** Provided text **
********************

It’s awesome. It’s been a while since I lifted a trophy up. I forgot how heavy it was.
Kim Makes His Intentions Clear
The eventual champion required precisely one hole to draw level.
A birdie four at the first settled any lingering nerves before further gains at the fourth and seventh carried him to the turn in 32. While others negotiated the course with varying degrees of diplomacy, Kim kept asking it direct questions.
Birdies at the tenth and 12th strengthened his position. Then came the approach at the par-four 16th, struck to six feet and converted for another three. By then, the title was no longer merely within reach. Kim had both hands on it.
The final hole briefly introduced the possibility of mischief. Kim pushed his approach through the green while Lee waited in the 18th fairway behind him, still capable of applying pressure.
The opening lasted roughly as long as a links wind takes to change its mind. Kim produced a composed up and down, saved par and closed the door.
His 64 completed a flawless round and a two-shot victory. It also delivered his first DP World Tour title and fourth PGA TOUR triumph, with the Scottish Open carrying status on both circuits.
A Victory With History Behind It
Kim’s connection with the tournament stretches beyond a handsome cheque and a new set of car keys.

********************

** Source material **
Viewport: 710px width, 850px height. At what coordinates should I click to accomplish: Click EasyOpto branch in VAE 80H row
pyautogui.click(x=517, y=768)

********************

** What you are asked to do **
Return the full passage about Kim's Scottish Open victory, reproducing it word for word.

** Answer **
It’s awesome. It’s been a while since I lifted a trophy up. I forgot how heavy it was.
Kim Makes His Intentions Clear
The eventual champion required precisely one hole to draw level.
A birdie four at the first settled any lingering nerves before further gains at the fourth and seventh carried him to the turn in 32. While others negotiated the course with varying degrees of diplomacy, Kim kept asking it direct questions.
Birdies at the tenth and 12th strengthened his position. Then came the approach at the par-four 16th, struck to six feet and converted for another three. By then, the title was no longer merely within reach. Kim had both hands on it.
The final hole briefly introduced the possibility of mischief. Kim pushed his approach through the green while Lee waited in the 18th fairway behind him, still capable of applying pressure.
The opening lasted roughly as long as a links wind takes to change its mind. Kim produced a composed up and down, saved par and closed the door.
His 64 completed a flawless round and a two-shot victory. It also delivered his first DP World Tour title and fourth PGA TOUR triumph, with the Scottish Open carrying status on both circuits.
A Victory With History Behind It
Kim’s connection with the tournament stretches beyond a handsome cheque and a new set of car keys.